Participating Preference Shares
Participating preference share is where the issuing company is entitled to pay an increased dividend to the owners, in addition to preference dividends at a fixed rate. It is a type of preferred stock that gives the holder the right to receive dividends equal to the customarily specified rate that preferred dividends are paid to preferred shareholders, as well as an additional dividend based on some predetermined condition. Such shareholders may also have the right to share the surplus asset of the company when it’s winding up. Participation right is linked with the quantum of dividends paid on the equity shares over and above a particular specified level.
They are those shares which are entitled in addition to preference dividend at a fixed rate, to participate in the balance of profits with equity shareholders after they get a fixed rate of dividend on their shares. It is a type of preferred stock that entitles the holder to receive its full initial investment, in addition to all accrued dividends, plus a prorated share of any net premiums that common stakeholders would receive from the liquidation of the company. These are the kind of shares where the fixed preference dividend carrying the right to participate in the surplus of profit, but after the dividend at the equal rates has been paid to all the equity shareholders.
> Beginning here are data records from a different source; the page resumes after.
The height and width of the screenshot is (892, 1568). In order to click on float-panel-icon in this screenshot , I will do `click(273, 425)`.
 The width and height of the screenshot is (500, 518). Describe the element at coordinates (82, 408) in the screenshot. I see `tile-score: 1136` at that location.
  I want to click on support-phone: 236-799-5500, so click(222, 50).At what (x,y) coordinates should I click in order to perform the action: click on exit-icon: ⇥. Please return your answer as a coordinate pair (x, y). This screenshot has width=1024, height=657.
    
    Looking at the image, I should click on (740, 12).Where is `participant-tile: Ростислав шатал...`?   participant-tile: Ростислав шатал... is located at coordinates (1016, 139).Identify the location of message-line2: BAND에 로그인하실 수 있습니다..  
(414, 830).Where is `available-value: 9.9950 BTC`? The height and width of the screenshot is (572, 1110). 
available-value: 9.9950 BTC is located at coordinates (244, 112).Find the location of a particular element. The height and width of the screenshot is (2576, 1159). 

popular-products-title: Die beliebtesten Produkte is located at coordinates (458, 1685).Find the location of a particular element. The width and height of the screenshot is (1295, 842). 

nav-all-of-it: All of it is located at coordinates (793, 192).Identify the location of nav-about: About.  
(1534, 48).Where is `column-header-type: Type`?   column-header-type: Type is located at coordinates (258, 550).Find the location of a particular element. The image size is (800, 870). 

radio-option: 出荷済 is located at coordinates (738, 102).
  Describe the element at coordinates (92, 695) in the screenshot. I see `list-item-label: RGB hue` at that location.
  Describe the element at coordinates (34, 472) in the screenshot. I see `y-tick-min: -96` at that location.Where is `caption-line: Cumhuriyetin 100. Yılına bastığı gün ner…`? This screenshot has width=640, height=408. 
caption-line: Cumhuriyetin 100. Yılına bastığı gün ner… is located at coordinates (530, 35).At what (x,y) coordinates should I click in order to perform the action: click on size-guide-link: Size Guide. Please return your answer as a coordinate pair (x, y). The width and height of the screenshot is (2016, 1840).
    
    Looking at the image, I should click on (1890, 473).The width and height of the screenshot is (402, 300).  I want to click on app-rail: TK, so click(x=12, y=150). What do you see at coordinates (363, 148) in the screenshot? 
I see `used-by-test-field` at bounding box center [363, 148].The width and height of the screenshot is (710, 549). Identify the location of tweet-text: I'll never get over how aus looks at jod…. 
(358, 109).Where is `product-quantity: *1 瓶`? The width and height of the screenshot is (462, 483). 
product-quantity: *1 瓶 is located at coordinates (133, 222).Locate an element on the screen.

Preferred stock that provides the holder with a specified dividend plus the right to additional earnings under specified conditions. Participating preferred stock is preferred shares that pay both preferred dividends plus an additional dividend to their shareholders. They are those shares where the right of certain preference shareholders to participate in profits after a specified fixed dividend contracted for is paid is given. They are those shares which are entitled in addition to preference dividend at a fixed rate, to participate in the balance of profits with equity shareholders after they get a fixed rate of dividend on their shares.
The benefits for investors to invest in participating preferred stocks take a little bit of additional risk to get a higher rate of return. In the case of the loss-making year, investors are entitled to the fixed rate of dividends. In the case of the profit-making year, these investors are entitled to additional dividends and participate in the profit of the company.